The foreign ministers of Iran and Saudi Arabia met in Beijing on Thursday for the first formal gathering of their top diplomats in more than seven years, after China brokered a deal to restore relations between the top regional powers.
After years of hostility that fueled conflicts across the Middle East, Iran and Saudi Arabia agreed to end their diplomatic rift and reopen diplomatic missions in a significant deal facilitated by China last month.
In brief footage broadcast on Iranian state TV, Prince Faisal bin Farhan Al Saud and his Iranian counterpart, Hossein Amirabdollahian, greeted each other before sitting down side by side.
Saudi Arabia and Iran, the Gulf’s dominant Sunni Muslim and Shiite Muslim powers respectively, said in a joint statement they would launch arrangements to reopen embassies and consulates within the two-month period stipulated in the deal.
“The technical teams will continue coordination to examine ways of expanding cooperation including the resumption of flights and bilateral visits of official and private sector delegations and facilitating the granting of visas for the citizens of the two countries,” they said.

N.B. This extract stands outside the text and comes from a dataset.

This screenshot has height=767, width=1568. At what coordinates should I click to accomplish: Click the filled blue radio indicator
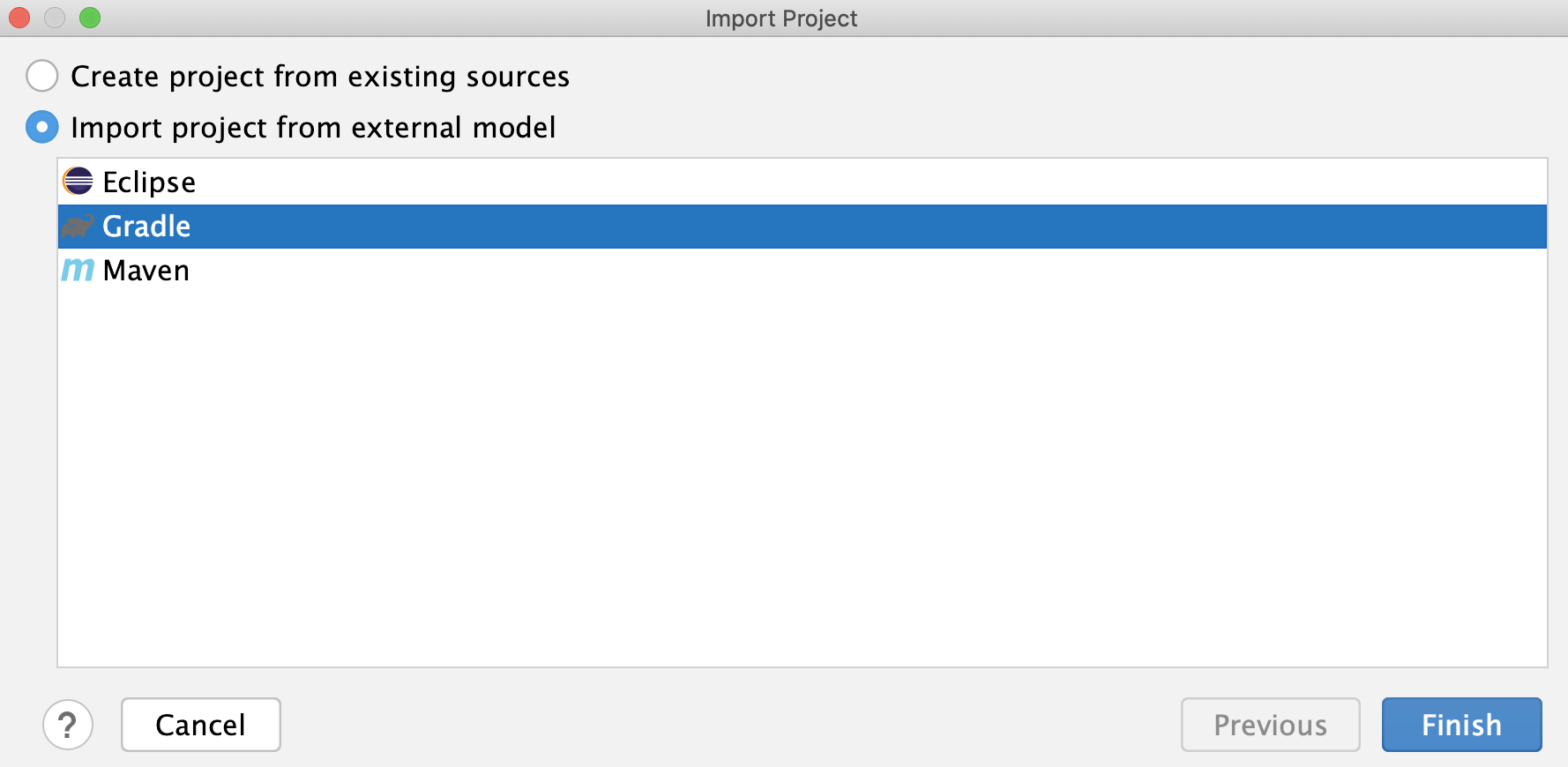41,127
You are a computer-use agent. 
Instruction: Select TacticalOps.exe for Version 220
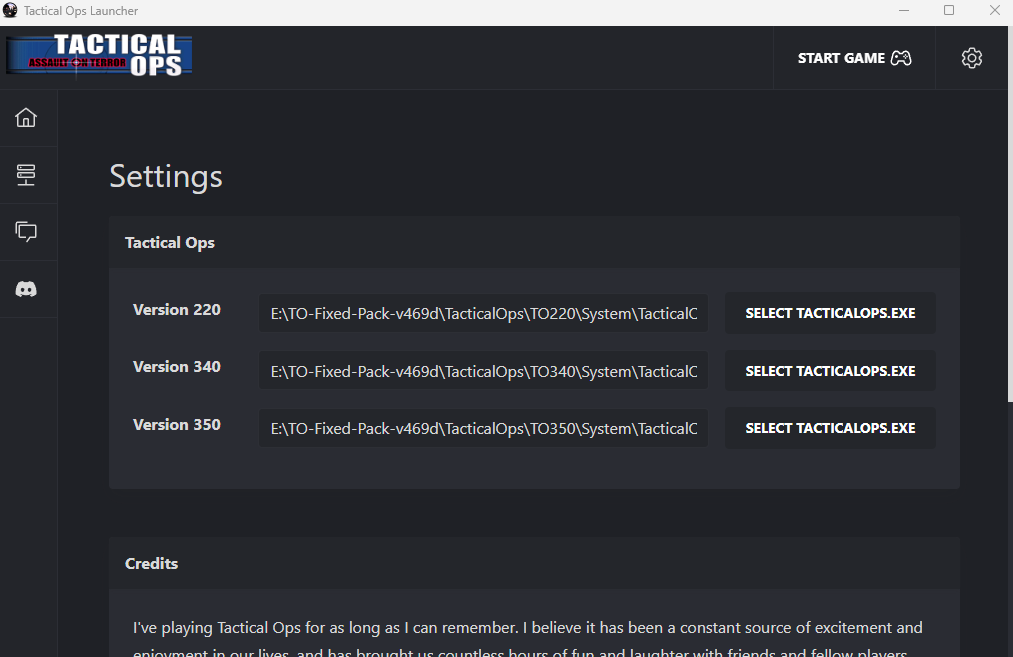pos(830,313)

Iran’s Amirabdollahian said on Twitter that the Thursday meeting with his Saudi counterpart was “positive,” adding that “the emphasis on stability and sustainable security” were among the issues agreed upon and “on the common agenda.”
In March, Chinese President Xi Jinping helped broker the surprise deal in a display of Beijing’s growing influence in the Middle East. China’s role in the breakthrough shook up dynamics in a conflict-ridden region where the United States has been the main mediator for decades.
The detente between the Sunni kingdom and the revolutionary Shiite theocracy could help stabilize the Middle East, where the two sides have supported sectarian proxy forces that are either at daggers drawn or openly at war.
Saudi Arabia cut ties with Iran in 2016 after its embassy in Tehran was stormed during a dispute between the two countries over Riyadh’s execution of a Shiite cleric.
The relationship began worsening a year earlier, after Saudi Arabia and the United Arab Emirates intervened in Yemen’s war, where the Iran-aligned Houthi movement had ousted a Saudi-backed government and taken over the capital, Sanaa.
It is unclear whether the restoration of diplomatic relations could help bolster peace-making in Yemen, where Saudi Arabia has been in tough talks with the Houthis on a permanent cease-fire.
However, the rapprochement could mean improved security for Saudi Arabia as it pursues its vast Vision 2030 project to modernize and diversify its long oil-dependent economy. The kingdom has accused Iran of arming the Houthis, who launched missiles and drones at Saudi cities and oil facilities.
In 2019, Riyadh blamed an attack on Aramco oil facilities, which knocked out half of its oil output, directly on the Islamic Republic. Iran denied those accusations.
Tehran and Riyadh, according to the joint statement, underlined the importance of reviving a security pact signed in 2001, under which both sides agreed to cooperate to tackle terrorism, drug smuggling and money laundering, as well as a trade and technology pact from 1998.